John Henry Coates, FRS (born 26 January 1945) is a mathematician who was the Sadleirian Professor of Pure Mathematics at the University of Cambridge in the United Kingdom from 1986 to 2012.

Coates was born the son of J. H. Coates and B. L. Lee and grew up in Possum Brush (near Taree) in New South Wales, Australia. Coates Road in Possum Brush is named after the family farm on which he grew up. Before university he spent a summer working for BHP Billiton in Newcastle, New South Wales, though he was not successful in gaining a university scholarship with the company. Coates attended Australian National University on scholarship as one of the first undergraduates, from which he gained a BSc degree.
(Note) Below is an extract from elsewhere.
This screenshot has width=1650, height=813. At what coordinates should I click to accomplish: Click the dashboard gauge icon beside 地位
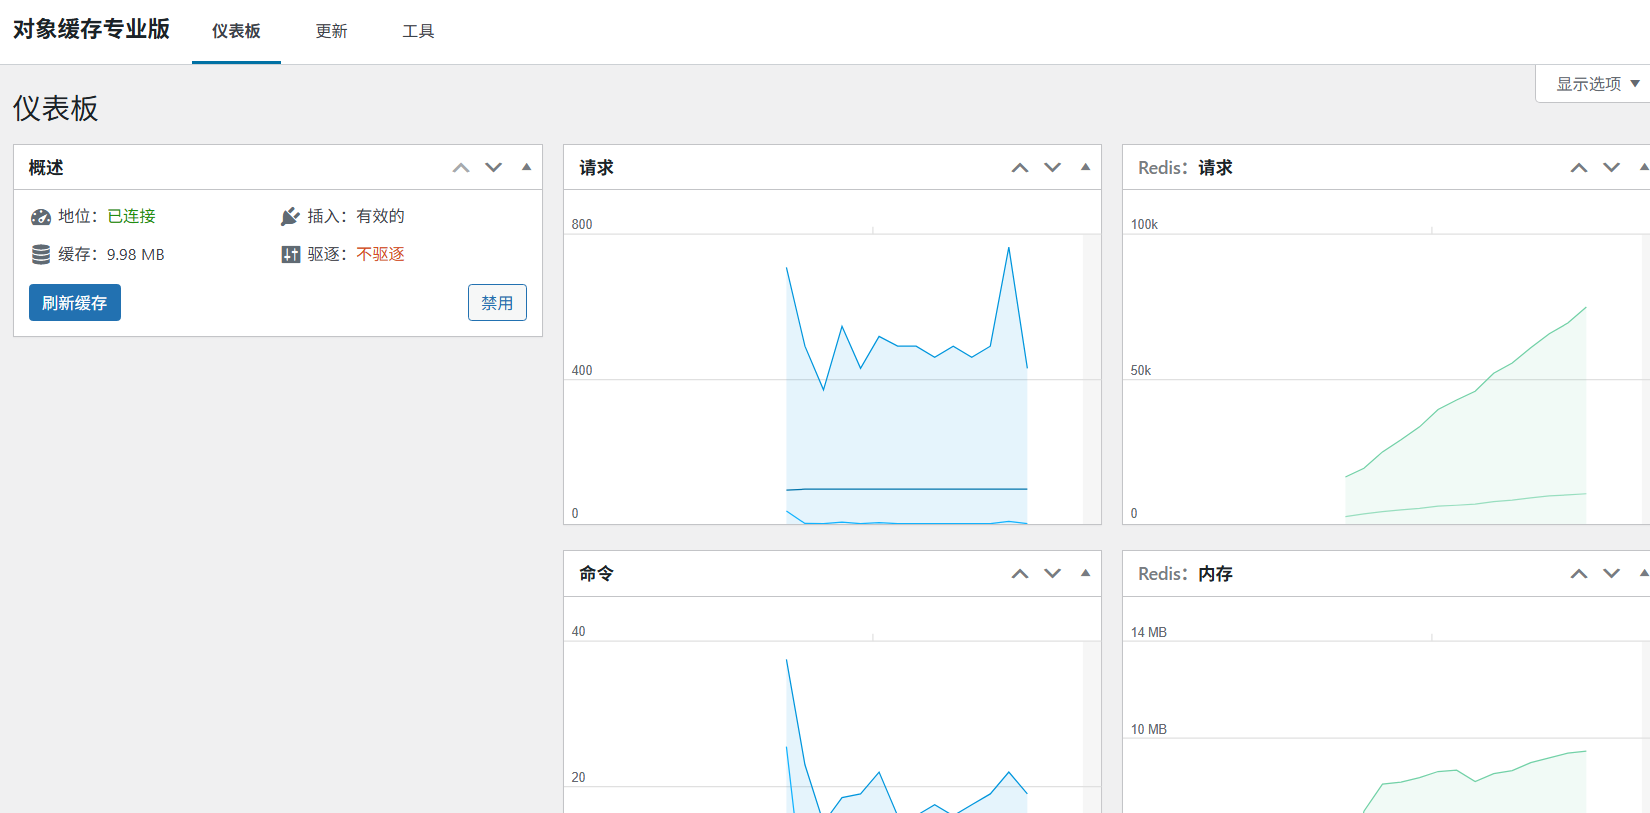tap(41, 217)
He then moved to France, doing further study at the École Normale Supérieure in Paris, before moving again to England.

In England he did postgraduate research at the University of Cambridge, his doctoral dissertation being on p-adic analogues of Baker's method. In 1969, Coates was appointed assistant professor of mathematics at Harvard University in the United States, before moving again in 1972 to Stanford University where he became an associate professor.

In 1975, he returned to England where he was made a fellow of Emmanuel College, and took up a lectureship. Here he supervised the PhD of Andrew Wiles, and together they proved a partial case of the Birch and Swinnerton-Dyer conjecture for elliptic curves with complex multiplication.